## Исходный фрагмент
========================================================================

Репортажи · Общество

Анна-отшельница

Жизнь как искусство беречь любовь, даже если на нее не получается ответить

Фото автора
До деревни Кожино в Кашинском районе Тверской области можно дойти только пешком от железнодорожной станции. В крайнем случае доехать на квадроцикле. О машине не может быть и речи, дорог тут нет совсем.
Пыльный август. Я иду по полю, где встречаются две реки — Волга и Кашинка, потом прохожу мимо кладбища — и вот передо мной деревня. Два ветхих деревянных дома, большой стол под навесом. Навстречу мне выходит босая женщина с длинной седой косой, молодыми глазами и лицом без единой морщины. Это Анна Михайловна (в миру), в монашестве — мать Фомаида. Она ждет меня, берет под руку, и мы вместе идем к увитому зеленью кирпичному полуразвалившемуся зданию.
Это храм Рождества Богородицы.
Несколько месяцев назад кто-то в Кашине сказал мне: «Вы знаете Анну Михайловну? Она живет одна в Кожине и сторожит храм вот уже восемнадцать лет, мы все к ней ходим». Мне стало интересно поговорить с отшельницей, понять, для чего она столько лет несет свою тихую вахту в заброшенной деревне. Я отправилась в Кожино.
Пес по кличке Маленький Принц встречает меня звонким лаем. «Ты мой милый, ты мой сладкий!» — успокаивает дворнягу Анна Михайловна. Мимо нагло шастают коты. «Кошки с псами не дерутся?» — «Ну уж нет, у нас тут никто не дерется, я сразу с ними оговорила условия: живем дружно».
Помимо Маленького Принца и кошек тут живут шиншиллы, маленький ворон и галчонок, которого Анна Михайловна подобрала лечить и называет ребенком. Говорит: «Я сама стану птицей. Как помру, вы меня у гроба не ищите. Я за три дня везде в мире побываю».
Она пропускает меня вперед, и мы заходим в церковь. Внутри холодно, несмотря на жару, в окна пробивается тусклый свет. Пол из грубо сколоченных досок, в одной из стен — провал, завешенный сеткой.

========================================================================

## Извлечённый материал

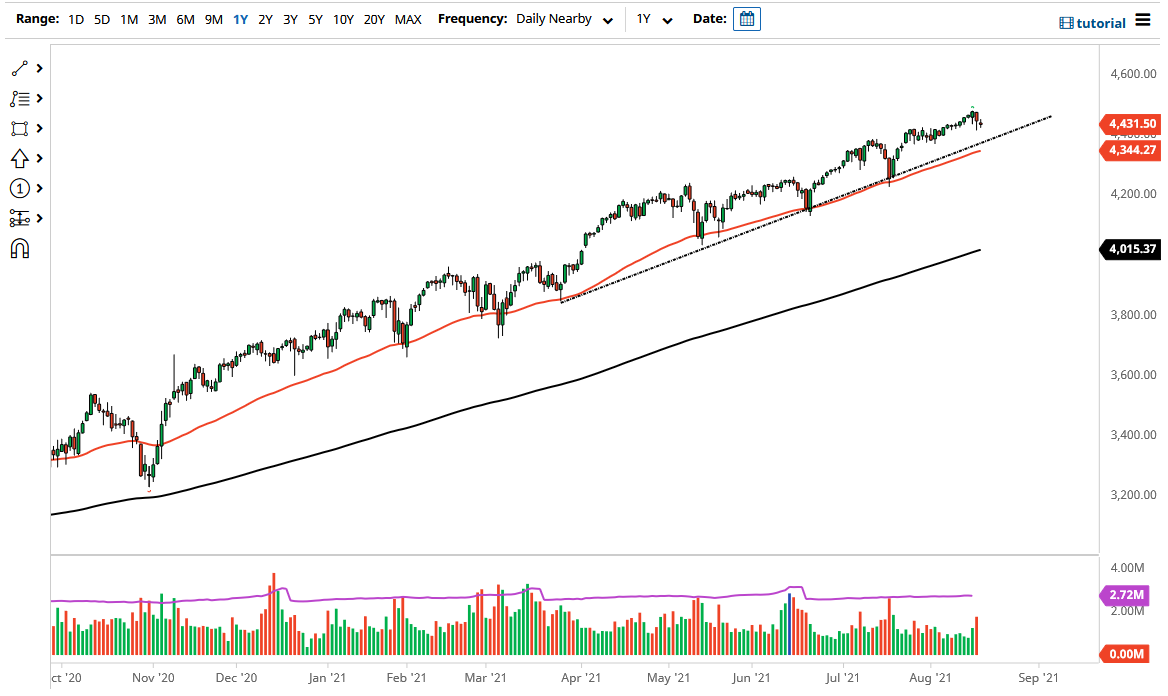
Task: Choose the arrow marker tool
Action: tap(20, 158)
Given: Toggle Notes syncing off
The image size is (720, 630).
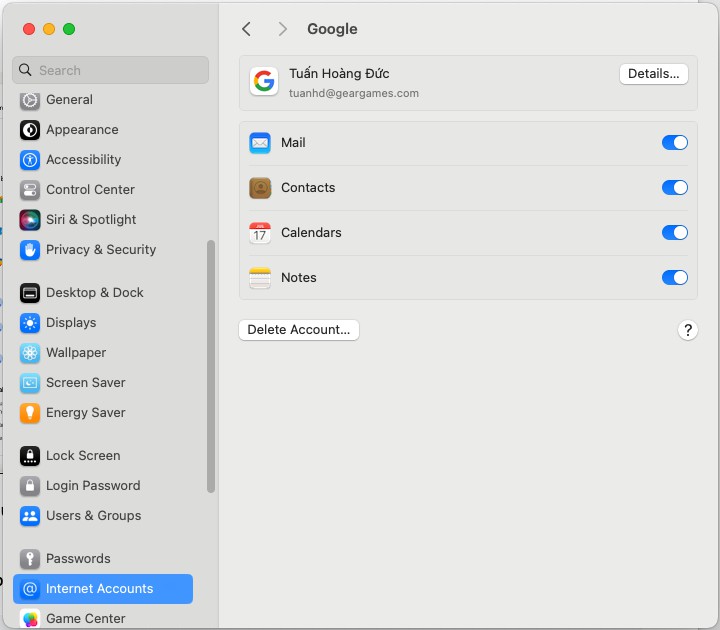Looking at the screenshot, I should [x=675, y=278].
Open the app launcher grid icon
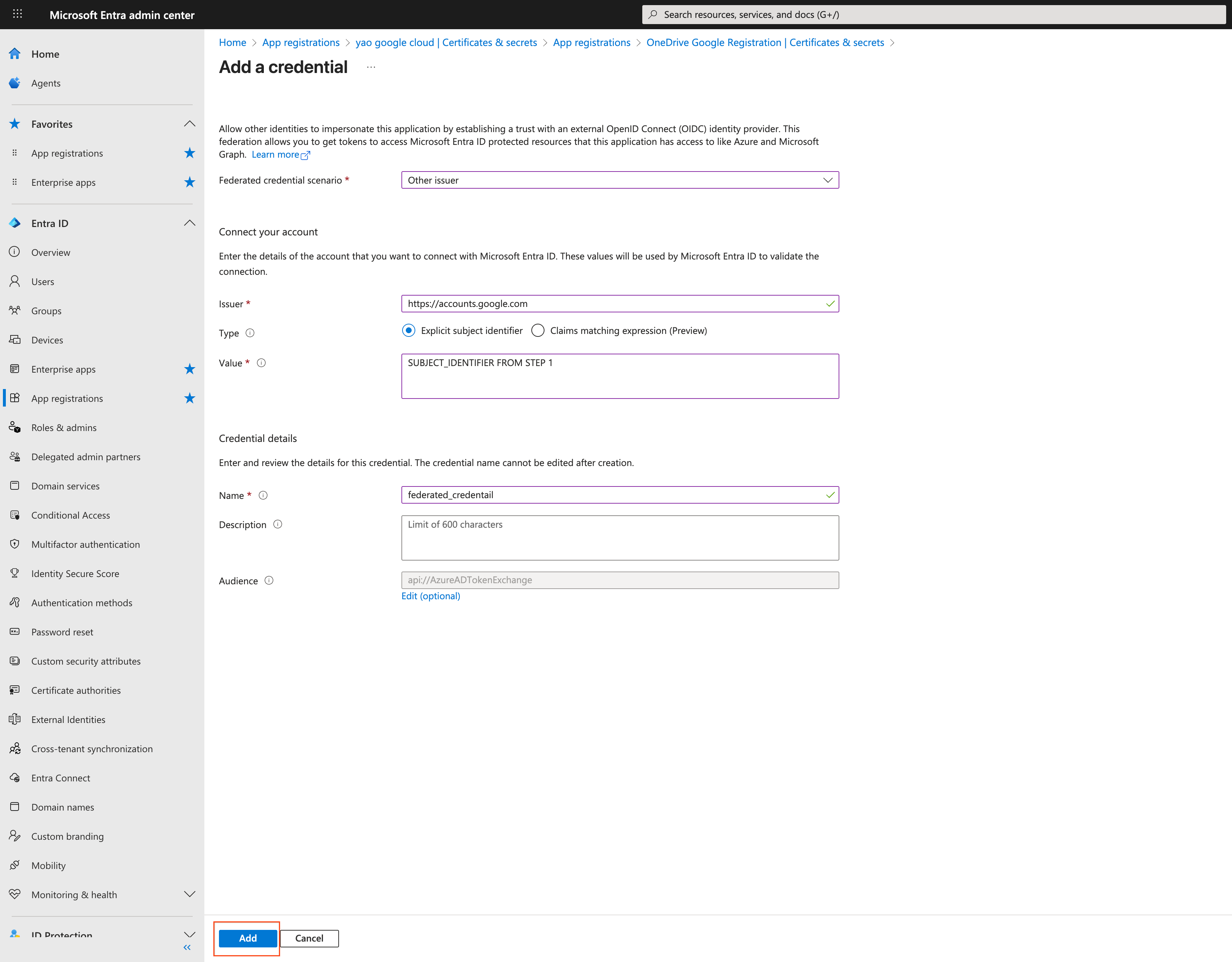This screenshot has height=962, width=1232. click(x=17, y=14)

========================================================================

## Задачи для решения
(1) Перепишите отрывок из очерка об Анне-отшельнице, начиная с фразы, где есть слова «Помимо Маленького Принца», и заканчивая словами «провал, завешенный сеткой.». Слово «галчонок» замените на «птенец».
(2) Выпишите все географические названия, которые упоминаются в очерке об Анне-отшельнице.
(3) Продолжите очерк об Анне-отшельнице с фразы, которая следует за его последним предложением.
Материал для работы не понадобится.

## Ответы к задачам
(1)
Помимо Маленького Принца и кошек тут живут шиншиллы, маленький ворон и птенец, которого Анна Михайловна подобрала лечить и называет ребенком. Говорит: «Я сама стану птицей. Как помру, вы меня у гроба не ищите. Я за три дня везде в мире побываю».
Она пропускает меня вперед, и мы заходим в церковь. Внутри холодно, несмотря на жару, в окна пробивается тусклый свет. Пол из грубо сколоченных досок, в одной из стен — провал, завешенный сеткой.

(2) Кожино, Кашинский район, Тверская область, Волга, Кашинка, Кашин

(3)
Анна Михайловна рассказывает мне жизнь, в которой и боль, и радость, и любовь. Родилась рядом, в Кашине, в 1946 году. Подростком переехала с семьей в Екатеринбург и, не поступив в театральный институт, попала в художественное училище, начала писать иконы. Замуж вышла за человека старше на двадцать семь лет. «Это сейчас так принято, а тогда это было катастрофой. Но что поделать, я полюбила сразу. Мы прожили одиннадцать лет, первые два года как брат с сестрой. Он говорил, что не хотел испортить мне жизнь», — смеется она.
Потом — снова Кашин и больная мама, смерть мужа, новая жизнь с новым мужчиной. Горе.
«Пьющий был, даже говорить не хочу. И когда мы развелись, я пришла к батюшке. Хочу, говорю, послушницей стать. Давно уже думала об этом. А я заявилась к нему, такая вся модная, в джинсах. Он так смеялся! Долго мне потом пришлось доказывать, что я действительно этого хочу».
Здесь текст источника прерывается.